Prager Rattler im Mittelalter
 
     Der inzwischen verstorbene Chefredakteur der Zeitschrift „Hund, der Freund eines Menschen“, Herr Karel Stepanek, tschechische Hundeexperten forderte auf, mitzuhelfen, die sehr geschichtsträchtige Hunderasse Prager Rattler, die im Mittelalter am „Böhmischen Königshof“ gehalten wurde, zu fördern. Diese Aufforderung, welche auf Seite 6, Nummer 6 dieser Zeitschrift im Jahr 1969 veröffentlicht wurde, blieb nicht ohne Folgen. Der Prager Rattler ist heute wieder unter uns!
    Wie sich die Kultur, sozial und wirtschaftliche Gegebenheiten ändern, so ändern sich auch Anschauungen, Vorlieben und Modetrends. Diese Änderungen zeigen sich auch in der Entwicklung, Erhaltung und Beliebtheit von Hunderassen. Das Interesse an manchen Rassen steigt im Laufe der Zeit und beginnt dann wieder zu sinken. Dieser Prozeß wiederholt sich immer wieder. Genauso ist es dem Prager Rattler ergangen, obwohl er nur national und nicht international anerkannt war. Am Tiefpunkt ist er fast in Vergessenheit geraten. Es ist sehr verwunderlich, daß gerade eine rein tschechische Hunderasse mit historischen Wurzeln von tschechischen Hundeexperten so grob vernachlässigt wurde.

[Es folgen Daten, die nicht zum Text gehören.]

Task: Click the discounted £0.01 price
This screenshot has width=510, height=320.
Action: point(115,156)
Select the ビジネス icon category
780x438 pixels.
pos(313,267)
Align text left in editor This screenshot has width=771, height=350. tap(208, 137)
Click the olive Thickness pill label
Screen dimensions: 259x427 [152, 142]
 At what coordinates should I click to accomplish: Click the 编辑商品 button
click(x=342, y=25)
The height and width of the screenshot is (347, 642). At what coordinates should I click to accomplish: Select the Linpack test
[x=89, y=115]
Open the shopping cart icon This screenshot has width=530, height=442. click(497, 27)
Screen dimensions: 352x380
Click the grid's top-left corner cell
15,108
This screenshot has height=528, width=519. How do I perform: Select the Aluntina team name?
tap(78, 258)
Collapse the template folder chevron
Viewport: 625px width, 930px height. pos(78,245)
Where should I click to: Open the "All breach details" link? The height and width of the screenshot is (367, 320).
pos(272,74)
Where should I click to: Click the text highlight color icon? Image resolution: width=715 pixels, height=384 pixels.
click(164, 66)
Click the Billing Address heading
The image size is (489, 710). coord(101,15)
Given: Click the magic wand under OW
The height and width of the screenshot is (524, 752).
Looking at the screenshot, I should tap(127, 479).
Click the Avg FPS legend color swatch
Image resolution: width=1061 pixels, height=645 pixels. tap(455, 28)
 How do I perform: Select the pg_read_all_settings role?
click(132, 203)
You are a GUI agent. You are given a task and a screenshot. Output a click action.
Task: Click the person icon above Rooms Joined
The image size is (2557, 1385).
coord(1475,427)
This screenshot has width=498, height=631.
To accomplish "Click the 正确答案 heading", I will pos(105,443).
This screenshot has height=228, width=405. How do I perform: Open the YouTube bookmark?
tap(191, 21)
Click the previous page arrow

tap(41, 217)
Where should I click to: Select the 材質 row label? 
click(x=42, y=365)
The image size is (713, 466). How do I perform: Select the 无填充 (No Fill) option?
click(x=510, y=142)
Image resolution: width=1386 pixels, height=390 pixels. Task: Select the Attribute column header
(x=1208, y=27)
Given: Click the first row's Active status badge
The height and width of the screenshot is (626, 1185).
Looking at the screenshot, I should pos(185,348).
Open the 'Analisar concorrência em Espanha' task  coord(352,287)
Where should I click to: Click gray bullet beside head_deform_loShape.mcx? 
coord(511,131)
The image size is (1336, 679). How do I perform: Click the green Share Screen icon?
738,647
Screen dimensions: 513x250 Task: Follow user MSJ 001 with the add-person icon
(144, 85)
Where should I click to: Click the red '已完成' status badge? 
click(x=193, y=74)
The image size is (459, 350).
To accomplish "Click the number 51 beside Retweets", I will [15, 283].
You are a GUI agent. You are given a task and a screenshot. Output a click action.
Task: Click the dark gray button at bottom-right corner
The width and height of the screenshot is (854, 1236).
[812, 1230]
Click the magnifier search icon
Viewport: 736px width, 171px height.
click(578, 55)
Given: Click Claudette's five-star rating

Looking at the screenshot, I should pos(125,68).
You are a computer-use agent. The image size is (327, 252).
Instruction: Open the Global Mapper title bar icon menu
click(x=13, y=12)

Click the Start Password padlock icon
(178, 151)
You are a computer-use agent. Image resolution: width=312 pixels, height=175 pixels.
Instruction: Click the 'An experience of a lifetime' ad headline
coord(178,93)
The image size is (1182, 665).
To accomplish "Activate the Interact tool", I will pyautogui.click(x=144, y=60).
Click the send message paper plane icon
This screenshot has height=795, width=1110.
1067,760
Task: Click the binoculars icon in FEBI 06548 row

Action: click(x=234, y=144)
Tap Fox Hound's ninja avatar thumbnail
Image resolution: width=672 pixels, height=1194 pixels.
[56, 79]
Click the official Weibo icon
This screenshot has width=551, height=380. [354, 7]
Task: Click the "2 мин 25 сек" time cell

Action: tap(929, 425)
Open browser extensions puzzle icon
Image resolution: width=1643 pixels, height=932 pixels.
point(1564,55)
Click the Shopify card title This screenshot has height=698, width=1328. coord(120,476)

    Die Entscheidung zur Erneuerung und Wiederbelebung dieser Rasse war nicht einfach. Es bedurfte einer sehr gewissenhaften Vorgangsweise, Mitgeholfen haben Veröffentlichungen von inzwischen schon verstorbenen, sehr ber
ühmten tschechischen Hundeexperten, wie Otto Karlik, Theodor Rotter, MVDr. Fr. Dvoracek und vielen anderen, in Fachzeitschriften der zwanziger und dreißiger Jahre, zum Teil auch später. Wesentlich mitgeholfen hat auch der sehr populäre Publizist Emil Jech aus Roztok bei Prag, den geschichtlichen Ursprung des Prager Rattlers zu beweisen. Er hat Geschichtsforschung betrieben und konnte beweisen, daß es bereits unter Vladislav II. eine Rattlerzucht im damaligen Staatsgebiet gegeben hat, welche aber später wiederum in Vergessenheit geriet. Erst unter dem polnischen König Boleslav II. dem Kühnen (1058 - 1080), gewann der Prager Rattler wieder an Bedeutung. Der polnische Chronist Gall Anonym berichtet, daß Boleslav II. zwei tschechische Rattler gehalten hat, die er sehr geliebt hat. Er schreibt unter anderem:
„In den Adern unseres Hundes fließt nicht nur polnisches, sondern auch tschechisches und rein slavisches Blut.“
Wahrscheinlich waren diese Rattler ein Geschenk von König Vladislav II.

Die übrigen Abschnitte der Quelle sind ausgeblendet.